February 23, 2021 -- Automated flow cytometry workflows outperform manual gated techniques by reducing variability among samples, while still achieving a high degree of accuracy. Automated workflows offer a number of advantages to pharmaceutical companies that can integrate them to accelerate drug discovery and development.
As the growing global demand for new drugs soars, the need for efficient analysis of preclinical and clinical research data is a priority for pharmaceutical companies looking to expand their drug development efforts. It is vital that companies generate evidence to show that a new therapy provides an improvement on the current standard of care.
Flow cytometry is one way to address this requirement that can potentially increase pharmaceutical pipeline generation and management.
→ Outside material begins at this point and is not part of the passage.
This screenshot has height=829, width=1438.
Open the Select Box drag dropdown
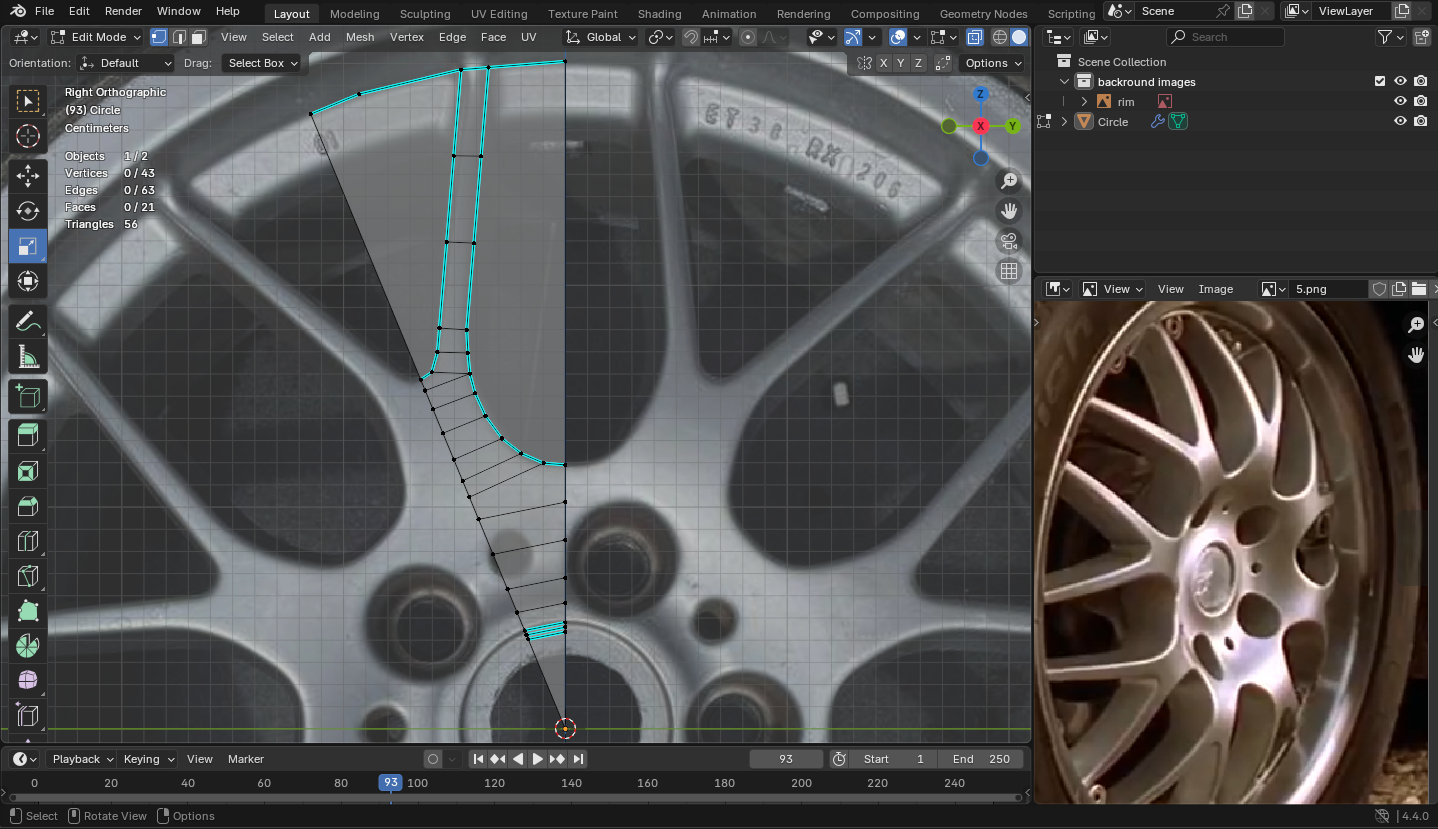coord(263,63)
But flow cytometry measures dozens of parameters of cells, which means the data generated are vast and require significant computational power. Therefore, data exploitation is a crucial strategy to utilizing flow cytometry in pharmaceutical drug development.
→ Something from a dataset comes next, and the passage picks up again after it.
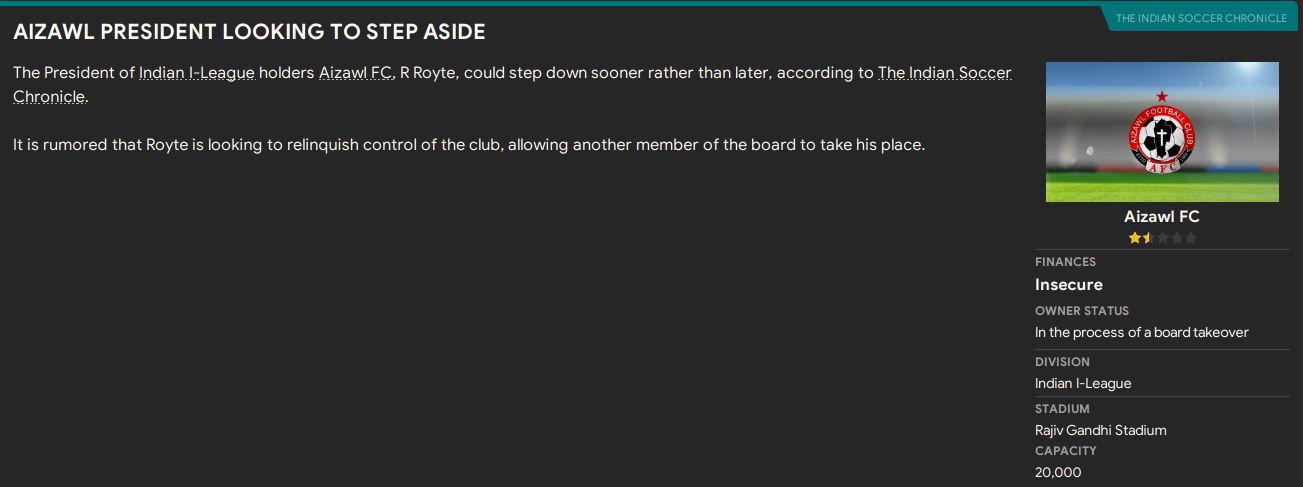
Task: Click the Owner Status label
Action: pyautogui.click(x=1081, y=311)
Ensuring this data are valuable can therefore be a challenge for biopharmaceutical companies and is often time-consuming and inefficient. With this in mind, researchers must turn to tools and technologies that unlock their data and help them to better understand disease behaviors and thus develop new drugs.
Moving away from manual gating
There are several steps during the flow cytometry data life cycle, including processing. This is built on the principle of gating, which groups cell populations based on common characteristics, and is necessary for the visualization of correlations in multiparameter data.
The standard processing method used by many laboratories is manual gating. This means that processing takes around 15-30 minutes and transferring data needs to be managed manually through software packages and people. It is a lengthy process with no guarantee of valuable insights following the hard work undertaken by analysts and scientists.
Alternatively, scientists can instead turn to technology that helps streamline their data extraction and analysis. For example, automated gating offers a new computational approach for flow cytometry processing, with significant gains compared to the manual method.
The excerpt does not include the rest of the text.